敗戦の夏も、父親の実家に、父親や叔父達が復員してきて、戦争体験を大人達がみな熱心に話しするのを聞いて来ました。子供心になにか世の中が変わるというか、人が変わるという感じを持ちました。疎開先は農村なので、食べるものがあったことは確かです。幼児の頃というのは、幸せならほとんど何も憶えてないとか聞きますが、やはり恐怖体験は記憶に残るようです。でもわたくしのなどはまったく取るに足らないものでしょうが。

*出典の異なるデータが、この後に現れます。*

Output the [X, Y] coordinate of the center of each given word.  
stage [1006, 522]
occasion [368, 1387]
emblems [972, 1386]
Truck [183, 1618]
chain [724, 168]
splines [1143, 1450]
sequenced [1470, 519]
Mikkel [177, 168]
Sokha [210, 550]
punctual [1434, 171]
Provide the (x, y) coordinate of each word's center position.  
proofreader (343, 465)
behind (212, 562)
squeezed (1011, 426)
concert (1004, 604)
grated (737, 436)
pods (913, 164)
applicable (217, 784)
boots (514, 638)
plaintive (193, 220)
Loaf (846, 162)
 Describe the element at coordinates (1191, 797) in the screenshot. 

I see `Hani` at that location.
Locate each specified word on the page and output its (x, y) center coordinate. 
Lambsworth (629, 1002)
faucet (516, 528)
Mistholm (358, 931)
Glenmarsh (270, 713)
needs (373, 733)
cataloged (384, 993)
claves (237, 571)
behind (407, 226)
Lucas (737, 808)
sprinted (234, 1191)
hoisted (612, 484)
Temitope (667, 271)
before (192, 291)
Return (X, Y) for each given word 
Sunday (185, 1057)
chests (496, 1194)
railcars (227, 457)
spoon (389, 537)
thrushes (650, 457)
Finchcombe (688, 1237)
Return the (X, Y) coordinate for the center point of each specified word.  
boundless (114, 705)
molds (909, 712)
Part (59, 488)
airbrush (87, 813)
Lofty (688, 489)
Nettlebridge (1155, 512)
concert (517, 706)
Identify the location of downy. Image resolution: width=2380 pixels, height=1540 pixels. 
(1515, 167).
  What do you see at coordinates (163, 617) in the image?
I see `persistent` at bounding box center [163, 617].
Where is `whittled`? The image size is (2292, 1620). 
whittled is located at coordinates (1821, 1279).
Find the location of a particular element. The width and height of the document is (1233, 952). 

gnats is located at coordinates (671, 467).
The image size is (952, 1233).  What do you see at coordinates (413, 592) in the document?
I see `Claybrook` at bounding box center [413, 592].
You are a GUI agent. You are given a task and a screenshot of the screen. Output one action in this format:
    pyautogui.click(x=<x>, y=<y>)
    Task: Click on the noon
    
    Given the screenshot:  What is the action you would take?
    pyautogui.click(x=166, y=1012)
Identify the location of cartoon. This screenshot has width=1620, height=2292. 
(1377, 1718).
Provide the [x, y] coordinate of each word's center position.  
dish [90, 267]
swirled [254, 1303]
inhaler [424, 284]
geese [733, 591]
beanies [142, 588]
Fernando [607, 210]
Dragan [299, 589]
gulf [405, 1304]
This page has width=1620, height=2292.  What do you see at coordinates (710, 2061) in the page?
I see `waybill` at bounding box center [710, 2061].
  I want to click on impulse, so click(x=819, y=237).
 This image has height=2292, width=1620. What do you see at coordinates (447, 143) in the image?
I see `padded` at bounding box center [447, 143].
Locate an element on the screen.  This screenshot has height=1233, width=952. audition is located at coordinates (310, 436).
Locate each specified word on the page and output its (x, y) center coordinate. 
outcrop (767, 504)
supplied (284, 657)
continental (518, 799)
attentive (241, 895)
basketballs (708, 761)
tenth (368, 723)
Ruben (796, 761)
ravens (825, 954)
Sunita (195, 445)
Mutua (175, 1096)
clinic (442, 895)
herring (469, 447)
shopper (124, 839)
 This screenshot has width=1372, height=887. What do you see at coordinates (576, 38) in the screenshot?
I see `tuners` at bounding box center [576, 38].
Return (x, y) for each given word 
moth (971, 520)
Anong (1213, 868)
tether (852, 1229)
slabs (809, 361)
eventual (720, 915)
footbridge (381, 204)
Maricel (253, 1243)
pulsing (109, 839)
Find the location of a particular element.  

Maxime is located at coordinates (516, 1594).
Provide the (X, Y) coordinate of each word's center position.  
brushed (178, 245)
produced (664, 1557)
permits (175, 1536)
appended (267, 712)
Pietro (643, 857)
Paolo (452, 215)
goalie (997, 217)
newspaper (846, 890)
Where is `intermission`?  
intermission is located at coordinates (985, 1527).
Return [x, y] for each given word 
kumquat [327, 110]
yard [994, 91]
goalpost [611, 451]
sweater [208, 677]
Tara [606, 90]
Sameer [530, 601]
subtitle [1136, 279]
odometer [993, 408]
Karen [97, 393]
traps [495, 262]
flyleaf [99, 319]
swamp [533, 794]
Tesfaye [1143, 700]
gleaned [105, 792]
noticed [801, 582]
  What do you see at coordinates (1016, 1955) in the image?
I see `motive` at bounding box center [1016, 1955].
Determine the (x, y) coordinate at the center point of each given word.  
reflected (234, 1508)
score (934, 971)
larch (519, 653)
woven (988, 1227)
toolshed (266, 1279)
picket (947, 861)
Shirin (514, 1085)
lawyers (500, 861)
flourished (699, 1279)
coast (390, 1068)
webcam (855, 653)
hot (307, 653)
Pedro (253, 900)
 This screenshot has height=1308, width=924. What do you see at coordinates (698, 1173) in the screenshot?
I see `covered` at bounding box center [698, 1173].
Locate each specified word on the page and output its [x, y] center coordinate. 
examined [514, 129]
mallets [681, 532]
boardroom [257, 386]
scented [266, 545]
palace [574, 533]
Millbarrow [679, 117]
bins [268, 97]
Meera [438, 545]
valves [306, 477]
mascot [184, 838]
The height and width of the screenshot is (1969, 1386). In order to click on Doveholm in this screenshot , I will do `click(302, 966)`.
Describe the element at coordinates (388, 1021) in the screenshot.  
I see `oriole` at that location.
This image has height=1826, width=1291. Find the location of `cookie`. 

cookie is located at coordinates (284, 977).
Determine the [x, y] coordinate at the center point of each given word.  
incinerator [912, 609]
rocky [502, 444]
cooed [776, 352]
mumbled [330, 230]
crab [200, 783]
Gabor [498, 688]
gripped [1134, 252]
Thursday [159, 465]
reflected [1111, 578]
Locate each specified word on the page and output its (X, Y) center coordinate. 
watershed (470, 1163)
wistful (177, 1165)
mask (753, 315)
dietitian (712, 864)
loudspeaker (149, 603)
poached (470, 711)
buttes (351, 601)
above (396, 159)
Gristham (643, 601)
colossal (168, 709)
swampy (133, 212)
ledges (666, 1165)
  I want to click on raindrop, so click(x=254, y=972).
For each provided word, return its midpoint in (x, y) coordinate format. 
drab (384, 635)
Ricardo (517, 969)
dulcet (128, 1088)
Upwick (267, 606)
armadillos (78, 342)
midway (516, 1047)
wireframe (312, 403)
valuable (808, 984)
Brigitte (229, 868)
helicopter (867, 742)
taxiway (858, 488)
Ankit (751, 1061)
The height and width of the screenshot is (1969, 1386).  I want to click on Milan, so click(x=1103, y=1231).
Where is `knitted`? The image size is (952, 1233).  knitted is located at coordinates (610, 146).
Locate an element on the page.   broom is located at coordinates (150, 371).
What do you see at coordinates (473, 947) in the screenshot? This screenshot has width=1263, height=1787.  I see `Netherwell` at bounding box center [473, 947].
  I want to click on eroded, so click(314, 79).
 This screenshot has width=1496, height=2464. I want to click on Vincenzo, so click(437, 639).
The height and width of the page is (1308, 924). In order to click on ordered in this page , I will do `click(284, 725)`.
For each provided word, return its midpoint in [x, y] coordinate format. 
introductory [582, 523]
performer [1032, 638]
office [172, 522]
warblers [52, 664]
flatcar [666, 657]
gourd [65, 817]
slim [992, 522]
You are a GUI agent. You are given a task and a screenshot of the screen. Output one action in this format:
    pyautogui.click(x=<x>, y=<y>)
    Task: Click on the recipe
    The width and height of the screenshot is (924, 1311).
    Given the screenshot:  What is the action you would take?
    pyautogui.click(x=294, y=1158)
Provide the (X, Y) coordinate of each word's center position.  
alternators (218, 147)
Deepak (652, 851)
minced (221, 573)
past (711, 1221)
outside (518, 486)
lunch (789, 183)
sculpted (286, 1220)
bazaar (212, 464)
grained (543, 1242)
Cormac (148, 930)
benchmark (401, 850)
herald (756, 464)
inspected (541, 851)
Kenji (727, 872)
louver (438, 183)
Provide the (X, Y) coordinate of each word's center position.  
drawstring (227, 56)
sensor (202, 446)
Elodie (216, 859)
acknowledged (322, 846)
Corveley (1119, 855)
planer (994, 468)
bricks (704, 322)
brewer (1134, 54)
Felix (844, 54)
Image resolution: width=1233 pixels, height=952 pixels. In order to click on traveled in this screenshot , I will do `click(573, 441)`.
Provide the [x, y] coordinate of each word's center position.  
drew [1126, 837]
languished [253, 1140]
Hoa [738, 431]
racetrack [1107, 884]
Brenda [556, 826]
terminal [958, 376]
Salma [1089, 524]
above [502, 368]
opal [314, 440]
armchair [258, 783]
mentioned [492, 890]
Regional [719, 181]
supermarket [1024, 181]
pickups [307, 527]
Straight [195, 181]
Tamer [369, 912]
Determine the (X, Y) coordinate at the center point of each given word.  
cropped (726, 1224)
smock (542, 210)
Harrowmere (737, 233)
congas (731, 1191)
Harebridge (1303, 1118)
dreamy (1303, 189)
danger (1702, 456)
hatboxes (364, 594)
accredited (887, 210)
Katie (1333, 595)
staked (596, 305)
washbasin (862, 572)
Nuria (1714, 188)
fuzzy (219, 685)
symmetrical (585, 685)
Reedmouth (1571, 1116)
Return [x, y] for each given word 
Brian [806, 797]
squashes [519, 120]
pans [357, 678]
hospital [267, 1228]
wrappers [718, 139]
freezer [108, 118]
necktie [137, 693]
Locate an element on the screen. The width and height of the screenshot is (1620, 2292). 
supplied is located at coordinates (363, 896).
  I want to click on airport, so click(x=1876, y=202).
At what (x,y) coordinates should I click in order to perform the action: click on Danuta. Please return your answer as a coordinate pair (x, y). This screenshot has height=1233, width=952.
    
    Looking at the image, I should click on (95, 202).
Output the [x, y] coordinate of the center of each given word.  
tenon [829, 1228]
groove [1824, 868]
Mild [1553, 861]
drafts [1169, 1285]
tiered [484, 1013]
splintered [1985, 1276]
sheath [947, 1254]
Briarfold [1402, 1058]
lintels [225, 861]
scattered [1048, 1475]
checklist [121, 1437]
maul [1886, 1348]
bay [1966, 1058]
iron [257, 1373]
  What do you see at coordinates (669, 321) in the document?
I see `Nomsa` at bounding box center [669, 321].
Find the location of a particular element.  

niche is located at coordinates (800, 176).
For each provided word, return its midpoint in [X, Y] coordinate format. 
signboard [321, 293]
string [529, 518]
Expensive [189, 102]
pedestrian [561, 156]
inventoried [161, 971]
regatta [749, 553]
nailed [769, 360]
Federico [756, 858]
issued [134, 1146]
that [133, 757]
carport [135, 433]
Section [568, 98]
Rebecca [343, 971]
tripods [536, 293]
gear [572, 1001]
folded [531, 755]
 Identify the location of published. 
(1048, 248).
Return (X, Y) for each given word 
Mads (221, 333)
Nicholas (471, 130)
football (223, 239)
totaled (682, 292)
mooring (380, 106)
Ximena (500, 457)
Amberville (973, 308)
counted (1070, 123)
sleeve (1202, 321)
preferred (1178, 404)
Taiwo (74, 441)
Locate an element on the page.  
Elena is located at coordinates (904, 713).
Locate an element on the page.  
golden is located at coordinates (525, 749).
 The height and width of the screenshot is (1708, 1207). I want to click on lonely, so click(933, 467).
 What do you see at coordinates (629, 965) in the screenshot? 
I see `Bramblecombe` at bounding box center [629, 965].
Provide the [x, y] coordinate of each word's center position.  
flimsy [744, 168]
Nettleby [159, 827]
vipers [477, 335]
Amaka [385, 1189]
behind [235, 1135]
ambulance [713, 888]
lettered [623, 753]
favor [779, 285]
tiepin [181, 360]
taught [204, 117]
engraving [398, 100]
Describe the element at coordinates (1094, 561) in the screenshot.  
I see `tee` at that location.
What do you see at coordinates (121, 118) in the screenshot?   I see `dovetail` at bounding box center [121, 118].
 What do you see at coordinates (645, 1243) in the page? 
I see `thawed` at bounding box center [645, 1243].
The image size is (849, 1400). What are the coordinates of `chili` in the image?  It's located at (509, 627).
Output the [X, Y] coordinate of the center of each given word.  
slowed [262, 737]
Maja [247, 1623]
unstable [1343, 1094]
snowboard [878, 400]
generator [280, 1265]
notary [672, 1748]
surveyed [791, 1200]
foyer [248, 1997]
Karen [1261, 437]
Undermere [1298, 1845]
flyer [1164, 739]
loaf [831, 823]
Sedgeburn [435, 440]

若い人にはその差が分からないと言うか、分かりにくいでしょうが、我々の世代は、いわゆる団塊の世代とは考えも行動も非常にことなります。年も6,7才違います。大学紛争時には27才くらいで、大半はもう社会人になっていたはずです。
それではどういう世代なのか、残念ながら、灰色の世代ですか。社会に比較的よく順応してきた世代なのだとおもいます。われわれの父親は兵隊であり、明治の終わりか、大正の始めの生まれなので、母と父から日本にある伝統的な古い考えは部分的にも継承されているのでしょう。一方で日本の戦争が侵略戦争であるとの教育を素直に受け入れ、戦後民主主義が国家の正しい礎と信じて、多くの人はやって来たのでしょう。ですから、新しい考えや国際協調にも順応したいと思う人が多いでしょう。若い人達から見れば、はっきりしない、世代としての主張がないように見られるでしょう。わたくしは、若い頃はそのようなことも自覚した上で、我々は貴重な世代なのだと、つまり日本の伝統的な良さと、戦後的な新しい価値の良さの両方を信じてやってきたのだと。折衷的といわれようと、日本という国自体が折衷的である以上、この国を今後もうごかしていくのに、片方に寄りすぎは危ないし、いけないと思うのですね。

ホントは言いたくないのですが、小泉首相は生まれ年は1942年ですが、早生まれなのでわたくしと同学年だとおもいます。彼のしぶとさはよく理解できます。